I ended-up gaining some begrudging respect from corrections staff as they realized it was easier for them to not deny me more opportunities rather than deal with the paperwork I would create in protest or appeal.

Incarcerated people, whether transgender or not, shouldn’t need to become a “jailhouse lawyer” to finally be treated equitably. When transgender people have fair access to educational and vocational training and services before and after incarceration, our chances of securing employment and stable housing are so much stronger.

It also takes a strong support system, like the one I found in the MORCA-Georgetown Paralegal Program, which I graduated from in 2023. While I saw a lot of personal growth before I stepped foot in the Georgetown classroom, my success in the program was thanks in large part to the staff and my classmates. The program really let me see what is possible when a person driven to succeed has people encouraging them every step of the way.
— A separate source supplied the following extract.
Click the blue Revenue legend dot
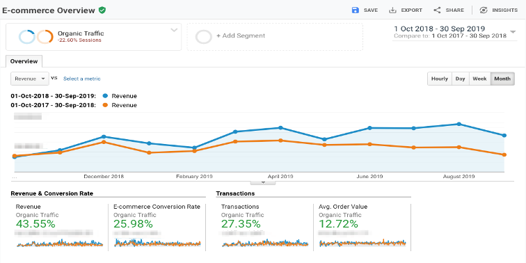This screenshot has height=263, width=526. [x=106, y=96]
One of my professors at Georgetown told me and my classmates that we were not ordinary but extraordinary. He admired that we left no stone unturned and never left anything on the table. I’ve maintained that ambition in my own life, and have tried to encourage others to live the same way, by talking about the importance of dedication in the lectures that I have given.

Georgetown taught me that with the right support system and determination, traditional barriers to success, such as incarceration, racism, and discrimination, can be overcome. I understand the value of a program that guides and supports incarcerated people. Because of my experience, I opened a transitional program that supports its participants’ reentry plans. I hope that through housing and supportive programming, other formerly incarcerated people, especially those that are transgender, can find their passion and a bright future for themselves and their families.

Dee Farmer is a recognized advocate in the prison reform community. She currently works as a consultant for several national non-profit organizations; and speaks and lectures at conferences and law schools. She is the founder and executive director of a nonprofit Fight4Justice. She is also a graduate of the MORCA-Georgetown Paralegal Program, and is a student at Colorado State University Global.